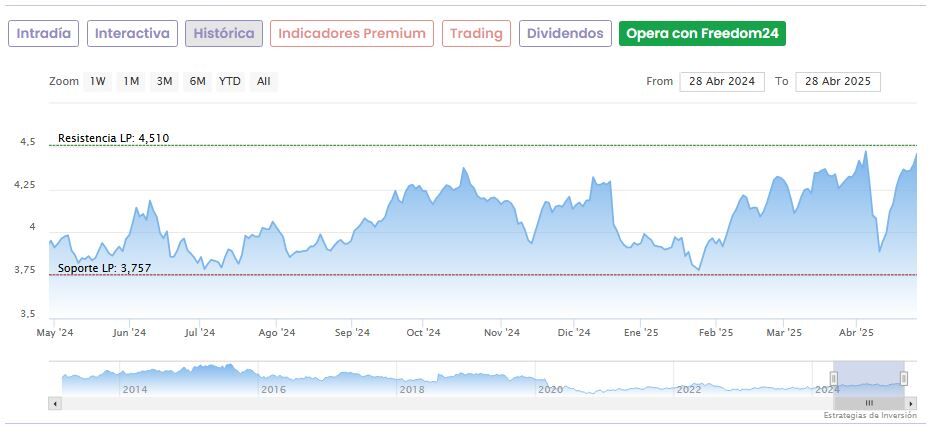
Task: Click the left scroll arrow in navigator
Action: click(55, 403)
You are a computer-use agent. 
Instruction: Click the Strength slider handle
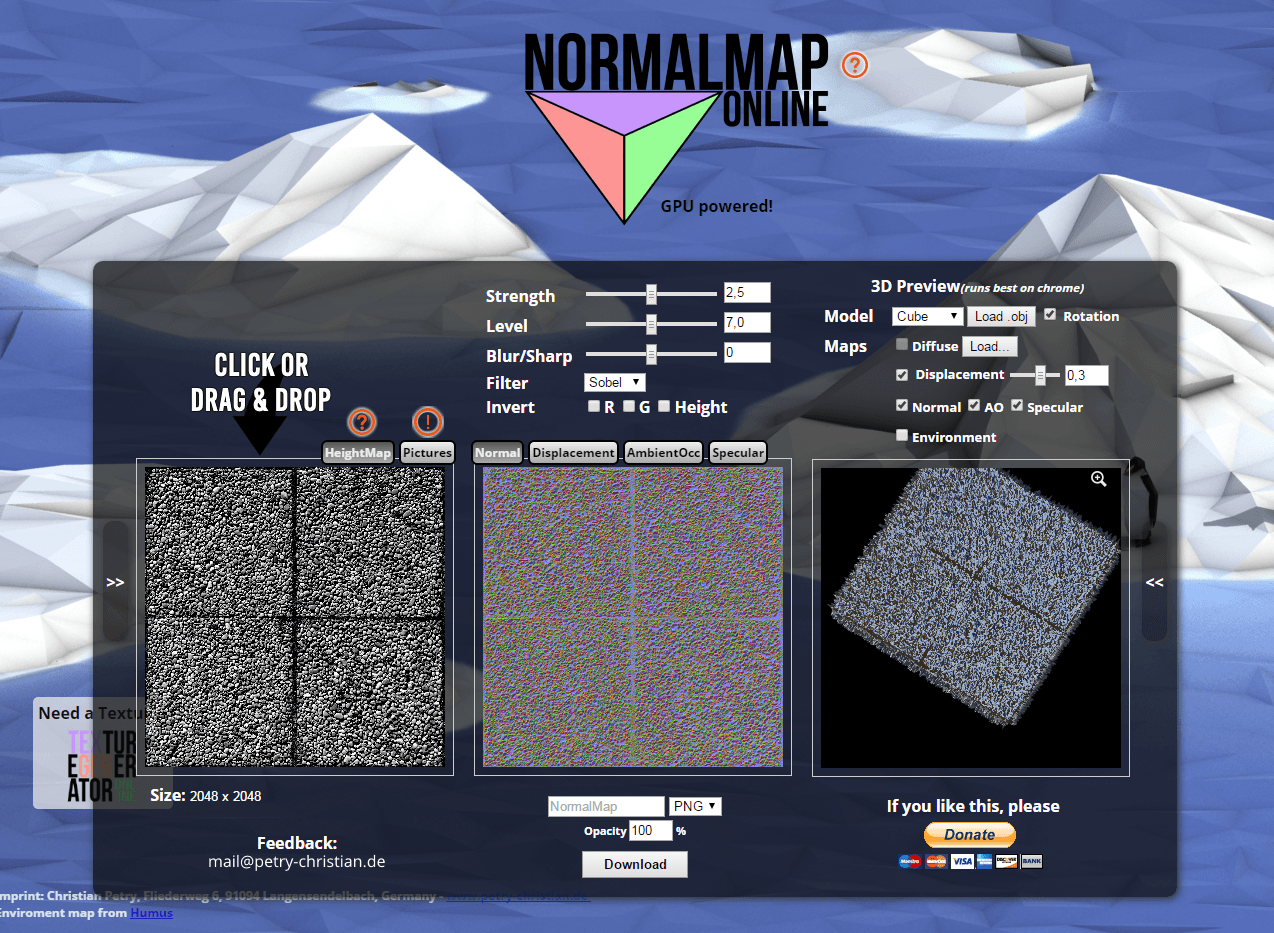651,294
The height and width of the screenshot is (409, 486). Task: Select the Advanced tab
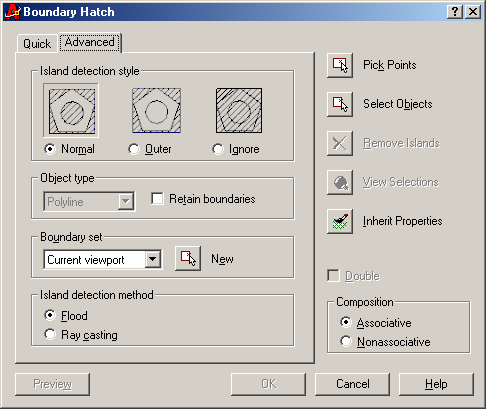click(90, 42)
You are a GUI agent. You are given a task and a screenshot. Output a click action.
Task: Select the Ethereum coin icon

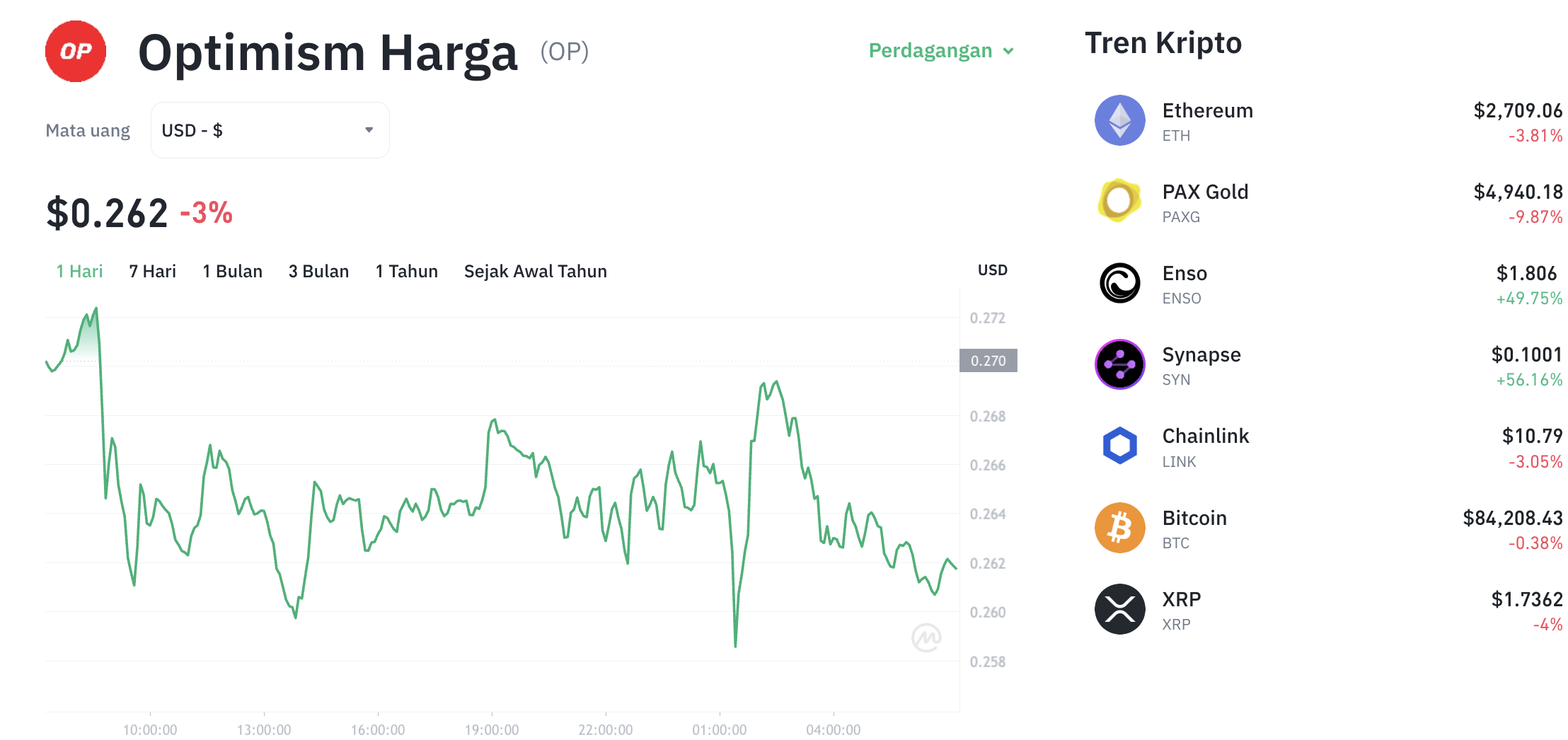pyautogui.click(x=1120, y=120)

********************

* TRY IT: Pictures stay out; retype only the lines from the line containing "You are a computer-use agent." through the end of the listing, inclusive, exactly as they appear.

* ANSWER BELOW:
You are a computer-use agent. 
Instruction: Click the Strength slider handle
651,294
The height and width of the screenshot is (409, 486). Task: Select the Advanced tab
click(90, 42)
You are a GUI agent. You are given a task and a screenshot. Output a click action.
Task: Select the Ethereum coin icon

pyautogui.click(x=1120, y=120)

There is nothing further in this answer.